Ce mois-ci, par exemple, Microsoft a émis un bulletin de sécurité (MS07-049 - CERT-IST/AV-2007.376) sur ses produits de virtualisation "Microsoft Virtual PC" et "Microsoft Virtual Server".

Cette vulnérabilité permet à un administrateur d'un environnement virtuel d'acquérir les droits d'administration sur tous les autres environnements hébergés, ainsi que sur le système d'exploitation hôte de la plate-forme elle-même. Au final, cette vulnérabilité permet de prendre le contrôle total de toute la plate-forme vulnérable.

Cette vulnérabilité est donc critique pour ce type d'architecture sensible car elle rend obsolète le cloisonnement des privilèges des administrateurs.

Les produits VMWare sont également régulièrement touchés par des failles de sécurité.

Dans le même ordre d'idée de la faille précédente, la vulnérabilité CVE-2007-1744 décrite dans l'avis CERT-IST/AV-2007.196 permet à un utilisateur ayant un compte sur un des environnements simulés par VMware de lire ou de créer des fichiers arbitraires sur le système de fichiers du système d'exploitation hébergeant la solution WMware. Dans ce cas, le cloisonnement des privilèges des utilisateurs n'est plus assuré.

Ce mois-ci également un long débat a eu lieu sur des listes de diffusion concernant un problème d'isolation des privilèges dans les versions "Workstation" et "Player" de VMware.

Ce problème provient de la présence d'une API ("VMware VIX API") qui permet à un administrateur du système hôte de faire exécuter des commandes/scripts arbitraires sur les systèmes invités ("guest") avec les privilèges de l'utilisateur déjà connecté (ou qui se connectera par la suite) au système virtuel visé.

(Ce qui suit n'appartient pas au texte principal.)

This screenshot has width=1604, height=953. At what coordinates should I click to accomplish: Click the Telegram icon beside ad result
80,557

La solution proposée par VMware est de modifier un paramètre dans la configuration du logiciel (configuration accessible par l'administrateur du système hôte…..!!!!)

Note de sécurité VMware : http://www.securityfocus.com/archive/1/478156/30/0/threaded

Une faille de type "déni de service" est également en cours d'investigation (FA-2007.0198 : "Vulnérabilité dans VMWare 6.0") et concerne les pilotes ("driver") utilisés par VMware.

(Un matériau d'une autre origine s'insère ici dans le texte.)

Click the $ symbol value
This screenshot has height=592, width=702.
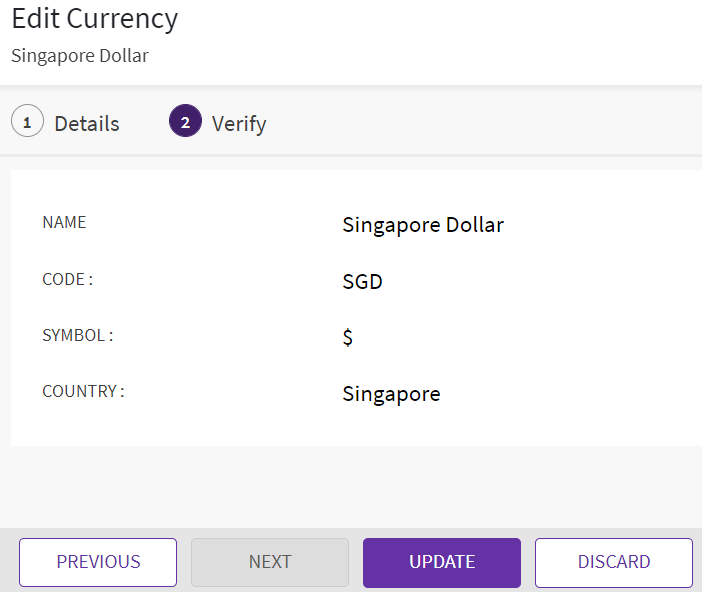click(x=348, y=338)
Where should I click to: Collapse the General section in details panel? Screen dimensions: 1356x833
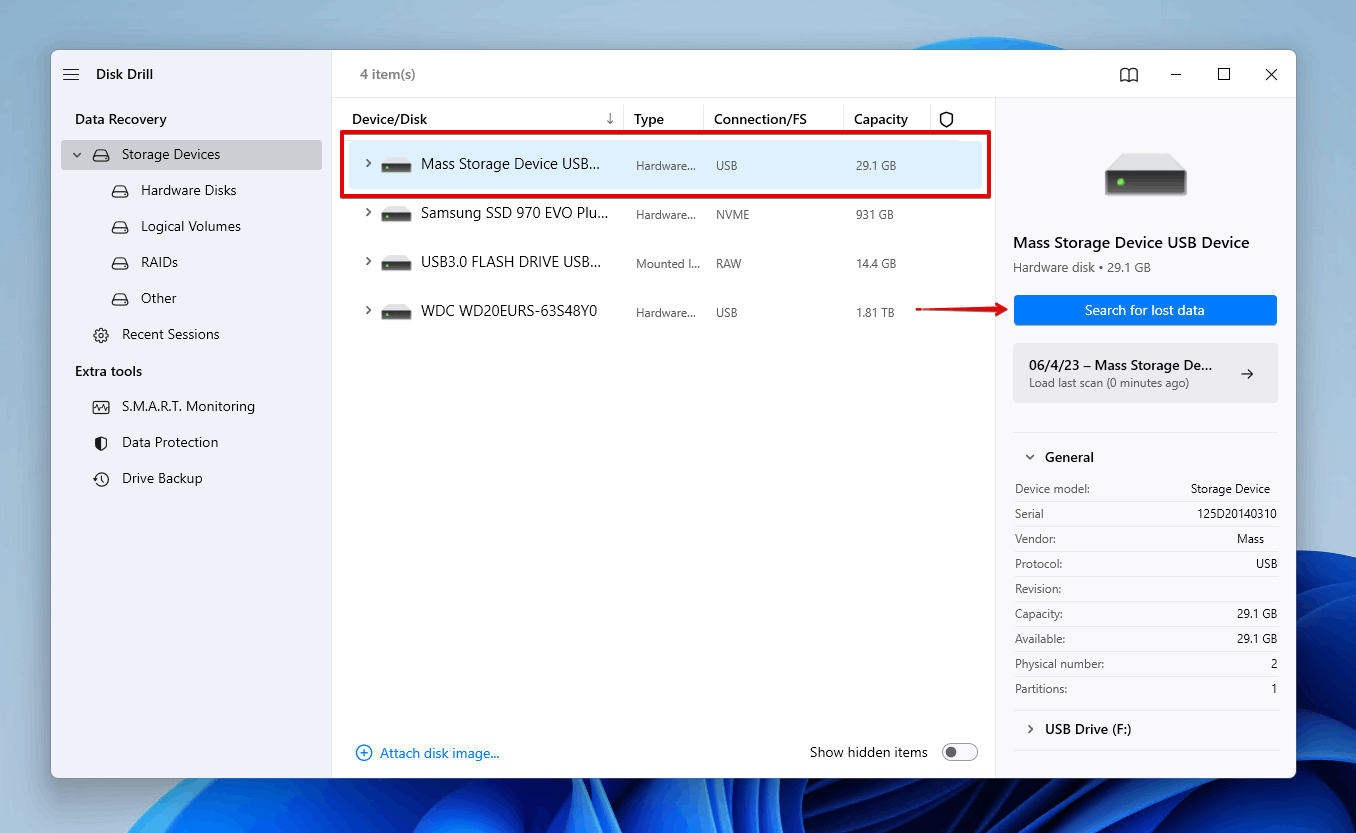1030,457
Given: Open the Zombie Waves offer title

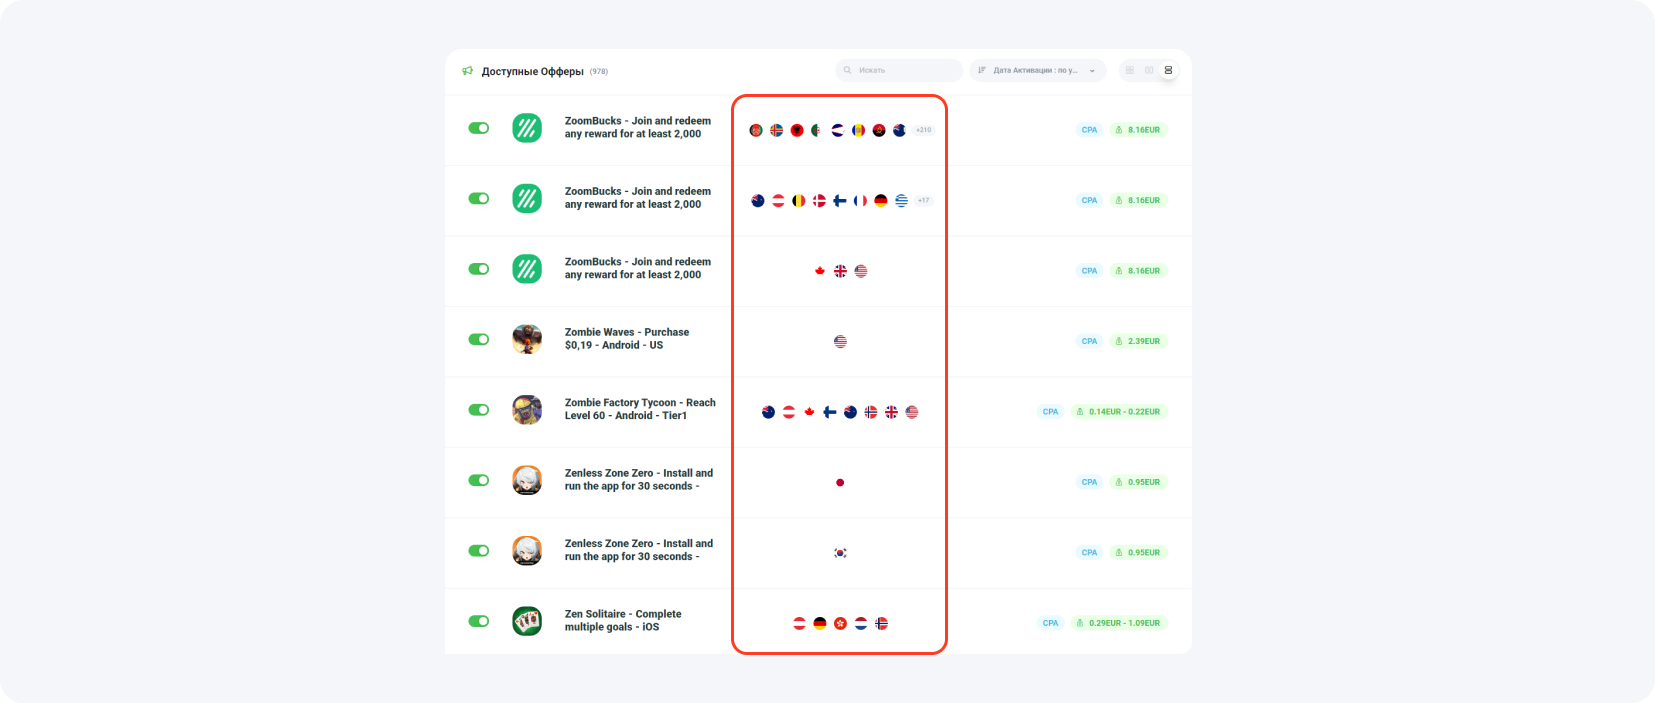Looking at the screenshot, I should [x=626, y=339].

Les autres vulnérabilités dans les produits VMware sont données par la suite.

Face à toutes ces vulnérabilités, il est dès lors fortement recommandé de suivre les vulnérabilités impactant ce type de logiciel et d'appliquer les correctifs proposés le cas échéant. Mais cette action ne va pas sans une validation préalable du correctif afin de s'assurer de la stabilité de la plate-forme ainsi corrigée.

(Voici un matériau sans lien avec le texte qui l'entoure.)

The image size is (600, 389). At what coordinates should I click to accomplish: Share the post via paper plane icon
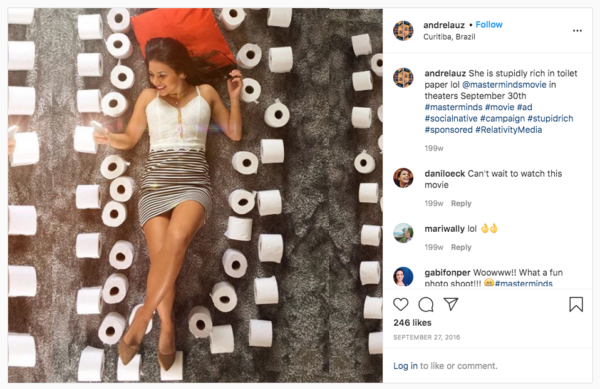[x=451, y=304]
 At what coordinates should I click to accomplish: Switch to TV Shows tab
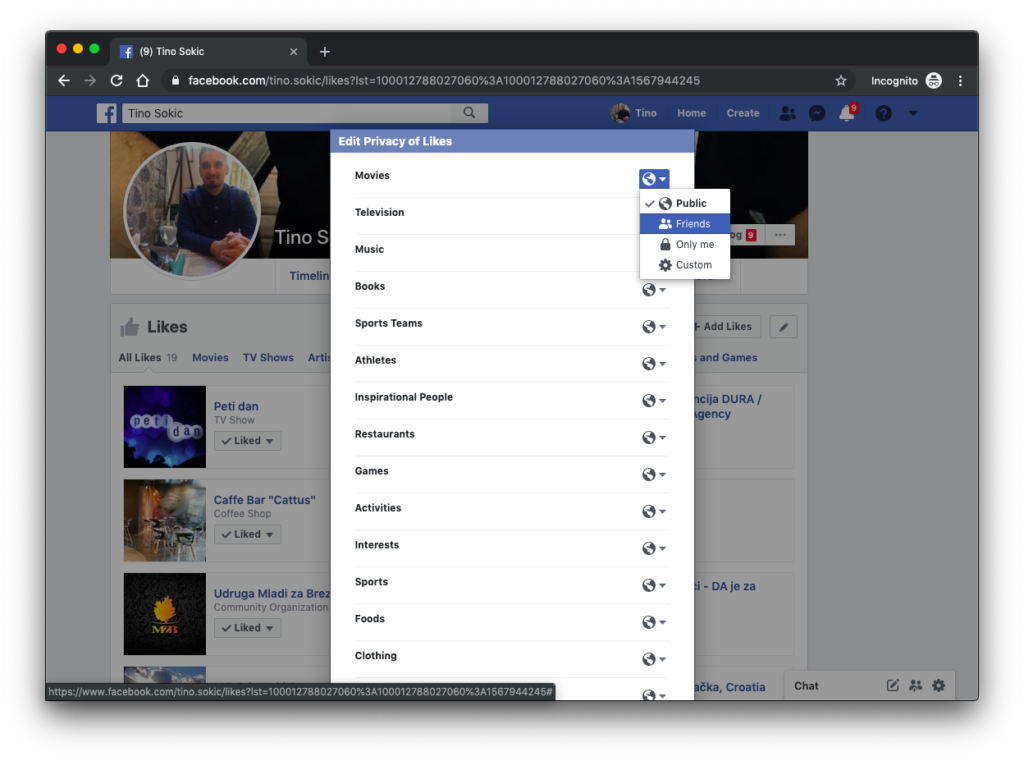point(268,357)
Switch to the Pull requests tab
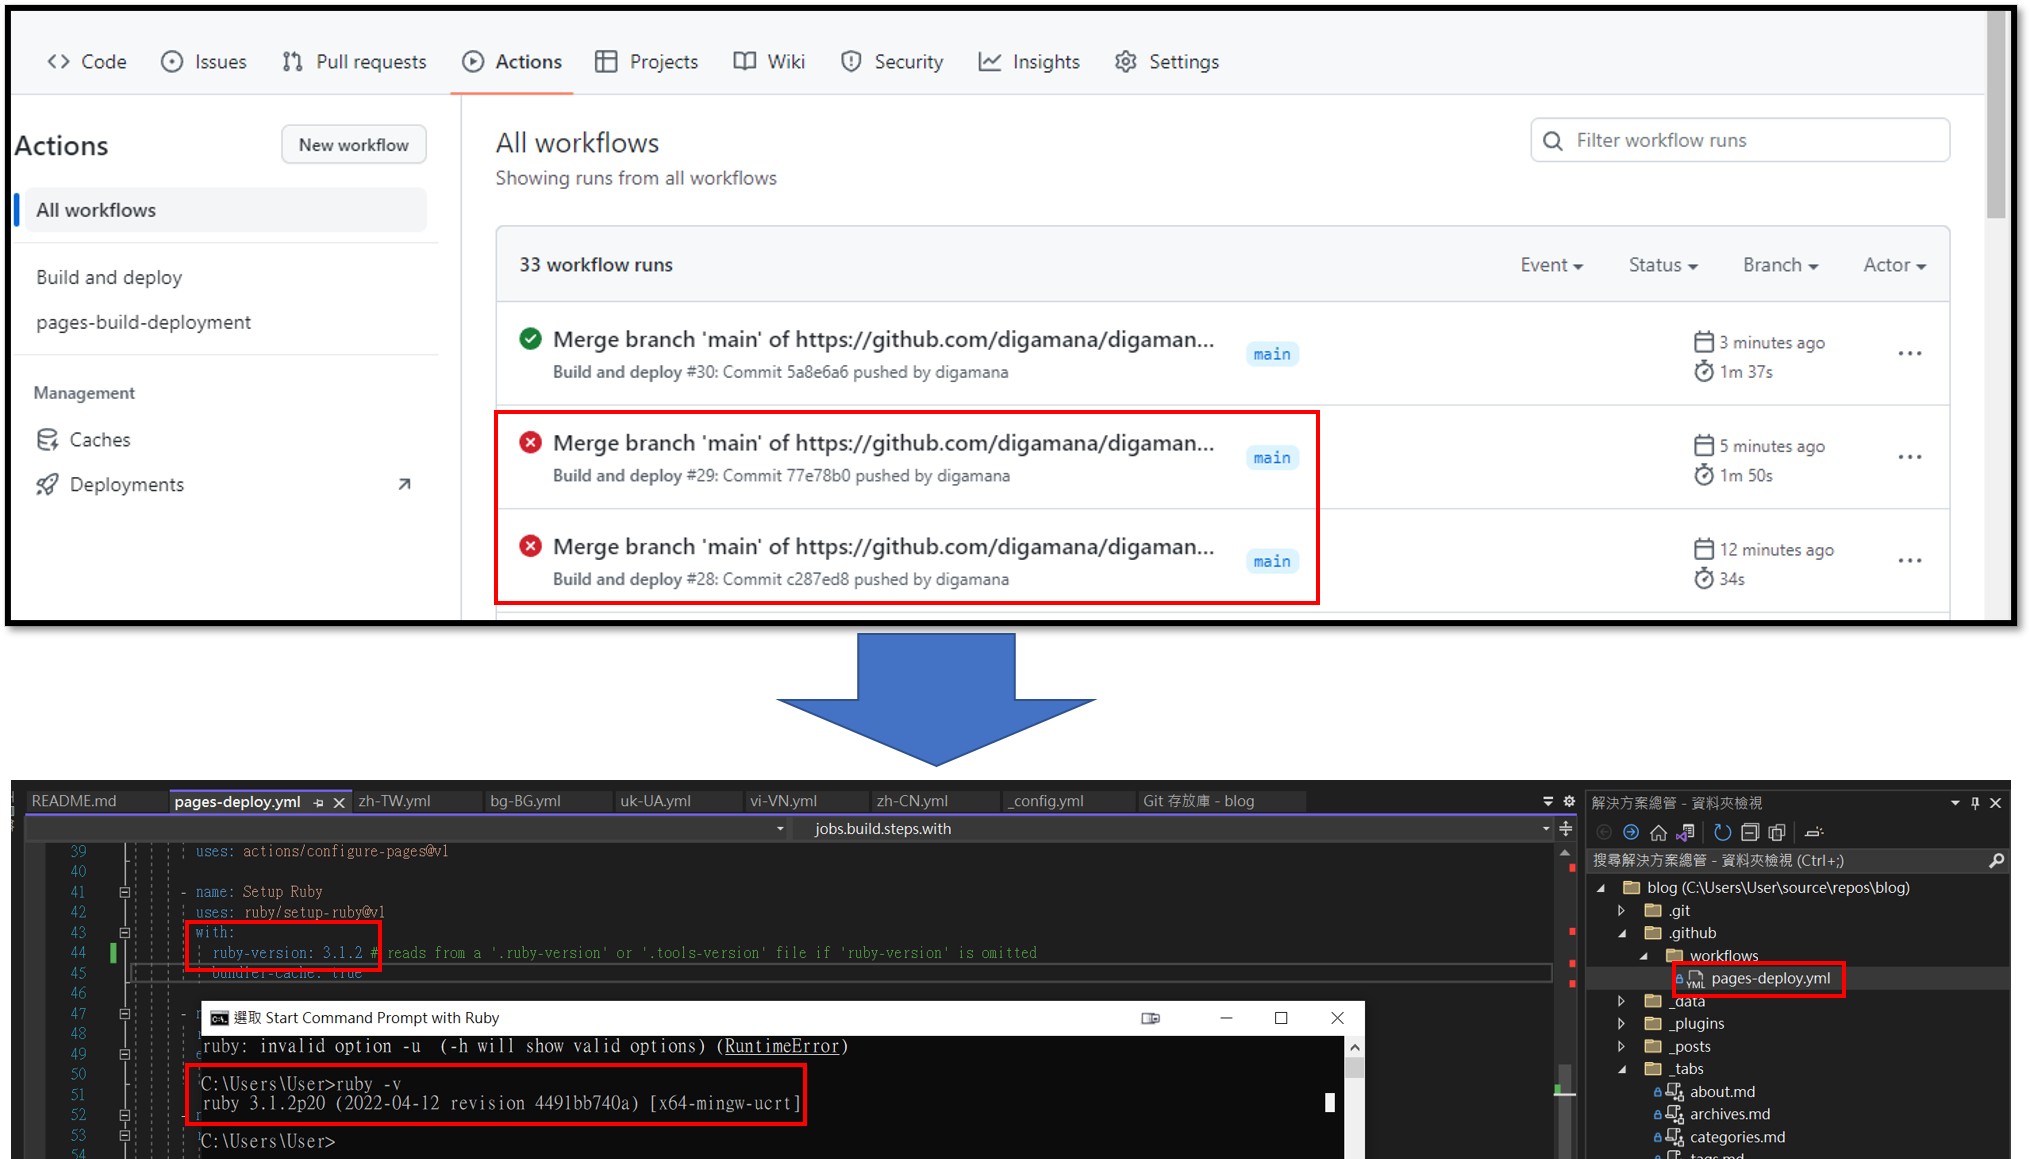 pyautogui.click(x=354, y=62)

De la même manière, les systèmes d'exploitation et applications s'exécutant dans les environnements virtuels doivent faire l'objet d'une attention particulière en termes de correctifs de sécurité (comme pour les plates-formes plus classiques).

En conclusion, bien que la virtualisation fasse son entrée dans les entreprises, son attrait technologique ne doit pas faire oublier l'apparition de nouvelles contraintes introduites par la mutualisation des ressources, en particulier en terme de disponibilité. La virtualisation introduit ainsi des risques supplémentaires de sécurité.

Ces contraintes doivent être prises en compte dès l'intégration de cette technologie dans les projets dits sensibles afin d'identifier au plus tôt les nouvelles menaces qui pèsent sur ces systèmes et d'ajuster les mesures de protection : protection physique, cloisonnement des privilèges et gestion des correctifs de sécurité.